For all practical purposes, the last week was the final week of the year for the bond markets. If the Treasury had not been financing in the market four out of five days, no one would have known that a bond market existed.
Buyers were intent on closing their books, and the battered and bruised dealers needed some peace and quiet, even if it meant dealing with the kids at home during the holidays.
The focus was on Caracas all week. But the Organization of Petroleum Exporting Countries' participants could not agree on a unified base price for their oil. However, we do know that $24 is the floor, and the ceiling is whatever the traffic will bear. All of this bodes ill for our bond markets in the form of higher prices for many oil-based products, especially gasoline.
There were other straws in the wind that are creating concern about the reduction of inflation. New regulations will allow thrift institutions and commerical banks to pay higher rates of interests on deposits to feed money into the slumping housing industry. A 2 1/2-year savings certificate will be offered after Jan. 1 in as small a denomination as $500. The new certificates will be offered with an interest rate of one-half point below the rate on similar Treasuries.
Further, the administration is calling for the Government National Mortgage Association to be able to purchase home mortgages that have a low rate of interest and are selling considerably below the going market price. This infusion of money also would help to stimulate the housing industry.
The trouble is, no one wants to see the housing market in bad straits. But when you are trying to slow down the demand for money, you certainly are not helping your cause by paying a high rate of interest to attract funds to lend out at a higher rate (at this time) to stimulate the housing sector, which in turn will increase the demand for credit. This delays a downturn and will require even higher rates of interest to curtail inflation -- a continuous treadmill to oblivion.

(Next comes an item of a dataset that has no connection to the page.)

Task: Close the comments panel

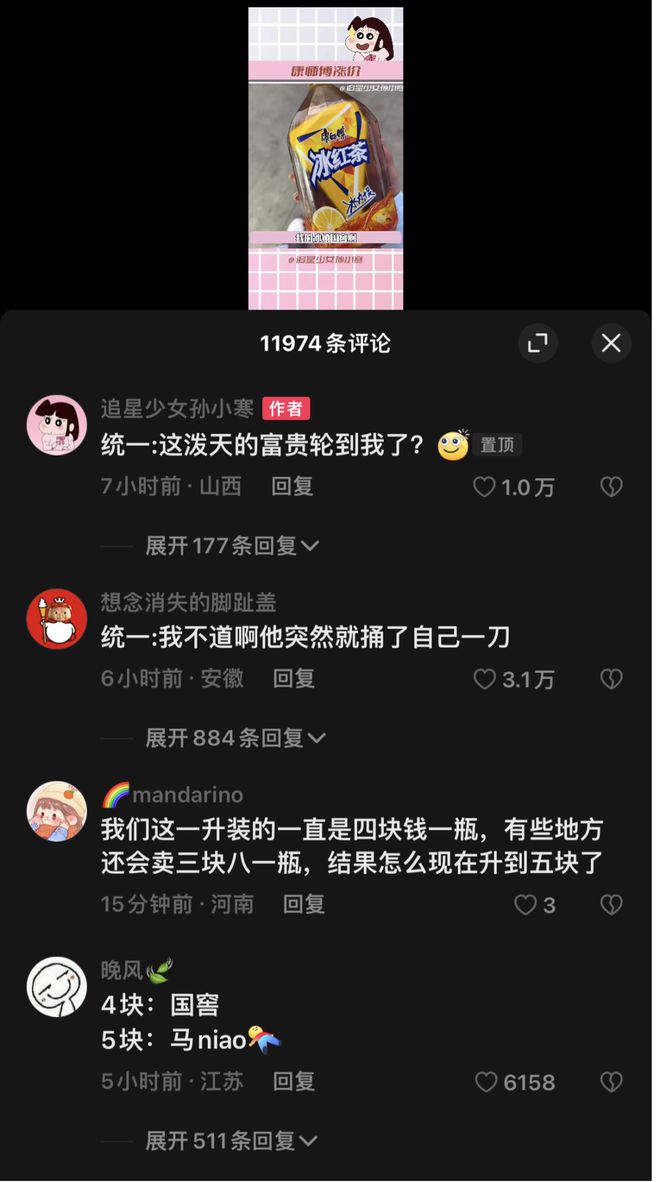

The $270 million Indiana Toll Road issue never was able to fly. Buyer resistance forced the underwriters to withdraw the issue until next year. With an 8 1/2 percent rate on the term bonds, the debt service coverage became painfully thin, and buyers said no thanks.
Short-term municipal notes were in great demand as investors did their own refunding of issues that mature this week. That, coupled with a scarcity of such paper, lowered these short rates.
Finally, the Treasury sold a 2-year note on Wednesday at an average return of 11.43 percent, and came back of 11.43 percent, and came back the next day with the 4-year note, which offered an average return of 10.52 percent.
Happy holidays to all, and if I had a bit of advice to offer, it would be to keep your funds short for the present. Higher rates could be right around the corner.